Whether the admission of a non-testifying codefendant's statements or confession in a joint trial violated the defendant's Sixth Amendment right to confrontation is ordinarily a legal question subject to de novo review. United States v. Clark, 717 F.3d 790, 813 (10th Cir.2013); United States v. Sarracino, 340 F.3d 1148, 1158–59 (10th Cir.2003). But the parties agree that plain-error review applies here because Susanne Zar neither objected to the admission of Derek Zar's statements nor requested a contemporaneous limiting instruction. See United States v. Pablo, 696 F.3d 1280, 1287 (10th Cir.2012) (explaining that plain error relief is granted only when the defendant establishes an error, that is plain or obvious, that affects substantial rights, and that seriously affects the fairness, integrity, or public reputation of judicial proceedings).

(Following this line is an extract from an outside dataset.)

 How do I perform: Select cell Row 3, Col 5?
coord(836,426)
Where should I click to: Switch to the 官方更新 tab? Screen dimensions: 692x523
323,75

The Confrontation Clause of the Sixth Amendment guarantees a criminal defendant's right to confront the witnesses against her. U .S. Const. amend. VI; Clark, 717 F.3d at 813–14. As interpreted in Crawford, “the Sixth Amendment preclude[s] the admission of out-of-court statements that are testimonial, unless the witness is unavailable and the defendant had a prior opportunity to cross-examine the witness.” Clark, 717 F.3d at 814–15 (internal quotation marks and citations omitted). Statements made during a police interrogation generally are testimonial. United States v. Shaw, 758 F.3d 1187, 1195 (10th Cir.), cert. denied 135 S.Ct. 503 (2014).
In the context of multi-defendant trials, whether the admission of a non-testifying co-defendant's statements violates the Confrontation Clause depends on the content of the statements and the court's ability to mitigate any prejudicial impact. When the statements of a non-testifying codefendant expressly implicate another codefendant and are so “powerfully incriminating” that a court cannot presume the effectiveness of a limiting instruction advising the jury to consider the statements only in deciding the non-testifying codefendant's guilt, the statements may not be used in the joint trial. Bruton v. United States, 391 U.S. 123, 135–36 (1968). But if the non-testifying codefendant's statements implicate another codefendant “only when linked with evidence introduced later at trial,” the Confrontation Clause is not violated as long as the court (1) redacts the non-testifying codefendant's confession to eliminate the defendant's name and any reference to her existence, and (2) gives a proper limiting instruction when it admits the confession. Richardson v. Marsh, 481 U.S. 200, 208, 211 (1987); see also Spears v. Mullin, 343 F.3d 1215 (10th Cir.2003).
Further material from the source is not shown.